Les franchises d'Al-Qaïda : chefs de file et réseaux

On est évidemment interpellé par une régionalisation qui résonne comme l’éclatement ou à minima l’affaiblissement d'Al-Qaïda. Au printemps 2003 émerge déjà une Aqpa (Al-Qaïda pour la péninsule arabique) décimée par les autorités saoudiennes en mal de réhabilitation auprès des États-Unis. La branche émigre au Yémen ou au sud de l’Arabie saoudite avec des attentats pour baptême : un kamikaze nigérian sur un vol vers Détroit et des colis piégés adressés en octobre 2010 au Yémen. D’autres filiales s’activent en Irak sous la férule de al-Zarqaoui et son groupe « Unification et monothéisme » (Al Tawhid wal jihad) est intronisé par Ben Laden, chef de la branche irakienne, après les attentats de 2003 à Bagdad et les batailles de Falloujah d’avril et de novembre 2004 ; le réseau se polarise sur la terreur antichiite jusqu’à la mort de son chef en 2006, et se réduit à une présence résiduelle après la mort de al-Masri et al-Baghdadi en avril 2010, nouveaux chefs de l’AQI. Au Maghreb, Aqmi (500 membres), dirigé par le jeune Abdelmalek Droukdal, son émir, mène des opérations sanglantes en Kabylie et fait de la capture d’otages son fonds de commerce. Toutes les filiales de Al-Qaïda sont sur la défensive depuis que les pays arabes conjuguent au présent la démocratie. Où est désormais la dynamique mondialisée de Al-Qaïda, le message brouillé par une imbrication opérationnelle, financière, terroriste entre rebelles mafieux et activistes ?

Les Printemps arabes : les marqueurs de l’échec djihadiste

On est convoqué au balcon des révolutions arabes pour évaluer Al-Qaïda. Les soulèvements démocratiques qui embrasent les pays arabes depuis 2010 sont des désaveux cinglants des stratégies de Al-Qaïda :
- les monarchies et dictatures souillées peuvent tomber sous la seule pression du peuple. Le désir de liberté fait plus que les anathèmes de Ben Laden contre le monde occidental ou l’Otan, « incarnation des États-Unis », la voix de la rue plus que le triptyque djihad, terrorisme, violence ;
- les technologies occidentales fédèrent plus qu’elles ne divisent (rôle de Tweeter et des NTIC) ;
- l’islam radical ne peut être aux avant-postes de la révolution comme au Yémen dans la mobilisation contre Ali Abdallah Saleh. Al-Qaïda peut être même rejetée, comme en Libye, lorsque son combat s’identifie à la lutte contre l’Otan alors que Benghazi a placé tous ses espoirs dans la coalition pour mettre à bas la dictature de Kadhafi ;
- la pression de al-Zawahiri sur l’Algérie afin qu’elle « jette elle aussi les tyrans aux poubelles de l’Histoire » est restée lettres mortes et confirme l’échec du projet de Ben Laden de mobiliser, autour de l’idéologie islamiste radicale, les masses arabes pour mettre en place des États islamiques ;
- les victoires faussement attribuées à un islam radical comme la « charia » en Libye ou la bonne tenue des salafistes égyptiens aux élections sont peu de choses par rapport au recul objectif du mouvement.

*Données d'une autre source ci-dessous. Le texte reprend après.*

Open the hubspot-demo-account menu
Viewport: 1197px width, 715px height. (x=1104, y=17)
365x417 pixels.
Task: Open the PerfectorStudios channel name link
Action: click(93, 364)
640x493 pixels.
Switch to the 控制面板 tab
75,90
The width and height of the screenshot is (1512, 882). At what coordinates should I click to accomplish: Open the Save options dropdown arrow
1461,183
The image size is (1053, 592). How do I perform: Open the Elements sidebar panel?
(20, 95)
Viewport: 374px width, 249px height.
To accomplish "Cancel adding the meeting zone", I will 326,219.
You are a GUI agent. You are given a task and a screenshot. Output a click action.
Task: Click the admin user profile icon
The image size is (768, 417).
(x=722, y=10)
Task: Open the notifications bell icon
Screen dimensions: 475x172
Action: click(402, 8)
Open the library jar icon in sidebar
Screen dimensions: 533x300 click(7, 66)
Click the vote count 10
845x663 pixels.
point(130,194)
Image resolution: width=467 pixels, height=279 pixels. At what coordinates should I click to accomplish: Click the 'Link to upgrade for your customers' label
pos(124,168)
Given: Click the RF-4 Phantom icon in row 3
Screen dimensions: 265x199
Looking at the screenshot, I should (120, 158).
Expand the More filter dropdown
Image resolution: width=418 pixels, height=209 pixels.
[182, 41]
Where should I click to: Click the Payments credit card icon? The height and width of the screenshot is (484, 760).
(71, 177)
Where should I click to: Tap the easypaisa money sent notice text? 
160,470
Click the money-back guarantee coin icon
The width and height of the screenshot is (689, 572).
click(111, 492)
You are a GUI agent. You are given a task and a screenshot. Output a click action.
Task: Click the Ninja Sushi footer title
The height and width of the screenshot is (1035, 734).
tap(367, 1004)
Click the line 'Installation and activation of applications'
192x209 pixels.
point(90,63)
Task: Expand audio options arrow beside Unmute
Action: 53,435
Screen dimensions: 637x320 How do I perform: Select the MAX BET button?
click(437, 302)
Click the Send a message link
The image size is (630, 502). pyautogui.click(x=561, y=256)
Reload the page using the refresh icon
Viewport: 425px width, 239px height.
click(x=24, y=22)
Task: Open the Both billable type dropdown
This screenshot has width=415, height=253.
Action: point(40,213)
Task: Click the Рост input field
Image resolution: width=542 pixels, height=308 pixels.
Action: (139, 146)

Des bases de résistance : la nouvelle vie de la marque Al-Qaïda ?


Désormais, c’est certainement en Afrique que Al-Qaïda trouve ses émules les plus zélés. Lorsque le Groupe salafiste pour la prédication et le combat (GSPC) se transforme en Al-Qaïda pour le Maghreb, il fait de ses « katibas » des bases avancées du terrorisme inspirées de Al-Qaïda. Celles-ci ont une grande autonomie, mettant sur pied des trafics : Belmokhtar dans l’ouest du Sahara, le dirigeant de la katiba des Moulathamounes, est d’ailleurs surnommé Mister Marlboro. Leurs actions (attentats, rapts, liquidation d’otages, défis à ses grandes multinationales comme Areva ou à de grandes puissances comme la France) sont des échos lointains de ce qui reste d’Al-Qaïda. La relocalisation des combats est en effet le contrepoint de l’affaiblissement de l’organisation transnationale comme en Afghanistan, où des combattants rejoignent les talibans pour être au plus près des populations, au Pakistan où les « surgeons du rhizome sont nombreux et actifs » (G. Kepel, Terreur et martyre. Relever le défi de civilisations, Flammarion, 2008). À tout moment, l’échec des transitions démocratiques peut donner des opportunités à Al-Qaïda comme au Yémen où, dans le Hadramaout — d’où est originaire la famille Ben Laden —, réapparaissent des mouvements violents, en Somalie avec les shebabs (5 000 membres), au Nigeria avec la secte Boko Haram (fondée en 2002, qui signifie « l’éducation occidentale est un péché » en langue haoussa et veut imposer un État islamique dans le nord du pays, à majorité musulmane).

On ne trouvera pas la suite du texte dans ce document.